Los procesadores son el cerebro de cualquier sistema informático. Desde el dispositivo en que estás leyendo esto, hasta los grandes servidores que constan de estos cerebros gigantescos. En este tipo de productos, Intel y AMD lideran el mercado tanto para consumidores y empresas, pero ¿qué ocurre si buscamos los procesadores más caros jamás creados?
El último ejemplo, y el que precisamente da pie a este artículo, es el Intel Xeon 6980P. Un verdadero monstruo de 128 núcleos y 256 hilos, que se ha convertido en el procesador más caro de la historia. Pero no está solo. Junto a él, también tenemos nombres como el Intel Xeon E7-8894 v4 y el AMD EPYC Genova 9654. Un podio que destaca por su potencia, pero sobre todo por su coste.
De hecho, estos chips no se concibieron para los usuarios del hogar, sino para empresas y centros de datos que requieren de la máxima potencia por centímetro cuadrado. Por lo que, la pregunta es: ¿hasta dónde pueden llegar los precios en el mundo de los procesadores?
Intel Xeon E7-8894 v4
Hasta la llegada del Xeon 6980P, este procesador de Intel era el rey indiscutible de los grandes servidores. El precio máximo que consiguió alcanzar fue el de 8.898 dólares. Y ello se explica porque está basado en una arquitectura Broadwell de 14 nm, 24 núcleos y 48 hilos. Algo que, durante muchos años, lo convirtió en la opción favorita para empresas que requerían ingentes capacidades de procesamiento.
A día de hoy, ya ha sido superado por el primero de esta lista, pero sigue siendo un referente y trabajando de manera activa en muchos servidores del mundo. Lo que distinguía precisamente al E7-8894 era su fiabilidad y capacidad de expansión.
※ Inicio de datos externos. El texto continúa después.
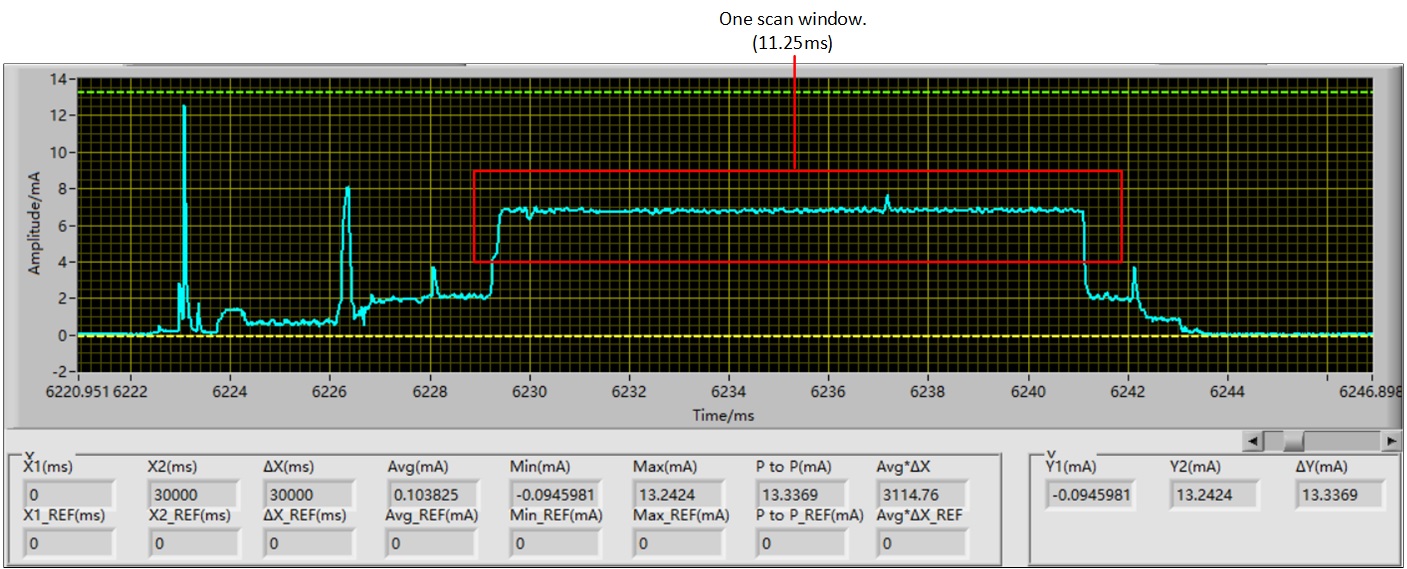Click the Min(mA) value field
The height and width of the screenshot is (569, 1407).
click(x=555, y=495)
Y contaba con una arquitectura que permitía gestionar enormes cargas de trabajo con una eficiencia única, que solo pudieron superar las versiones posteriores. Además, incluía 32 líneas PCIe 3.0. Por lo que reinó sin rival alguno en centros de datos de última generación.
AMD EPYC Genova 9654
El EPYC Genova es el que sostiene la medalla de plata dentro de esta clasificación. Lo amparan sus 96 núcleos, pero lo que hace que esté aquí es su precio de 11.800 dólares. Este procesador destaca por su potencia y eficiencia, pero siempre de cara a entornos empresariales que anteponen el rendimiento y el ahorro de energía. AMD es el rival a batir por Intel en este segmento de procesadores de alto rendimiento, y su presencia en el top 3 es clara muestra de ello.
El EPYC Genova 9654 destaca por una arquitectura ZEN 4, que permite un alto rendimiento por vatio consumido, y una capacidad de escala perfecta para grandes empresas. A ello hemos de añadirle su soporte para grandes volúmenes de memoria y su compatibilidad con sistemas de virtualización avanzada. Sin embargo, no alcanza las capacidades del rey supremo de esta lista.
Intel Xeon 6980P
Hablar del Intel Xeon 6980P es hablar del procesador más caro, pero también del más potente de la historia. Lo avalan sus 128 núcleos y 256 hilos. Y su precio inicial fue de 17.800 dólares. El caballo de batalla para los principales servidores en centros de datos que necesiten la máxima potencia computacional posible.
El hecho de contar con este chip en nuestro PC de casa sería una pérdida de dinero y capacidades absoluta, pues está diseñado para tareas como virtualizaciones de empresas enteras y una arquitectura para un escalado inmenso. Además, por supuesto, de contar con un precio prohibitivo para cualquier usuario de a pie. Su diseño está enfocado en la densidad de sus núcleos y en la compatibilidad con sockets. Pero además, cuenta con 504 MB de caché L4, tecnología de 5 nm y soporta hasta 3072 GB de memoria RAM DDR5-6400 (la de un PC cotidiano abarca 8, 16 o 32 GB comúnmente).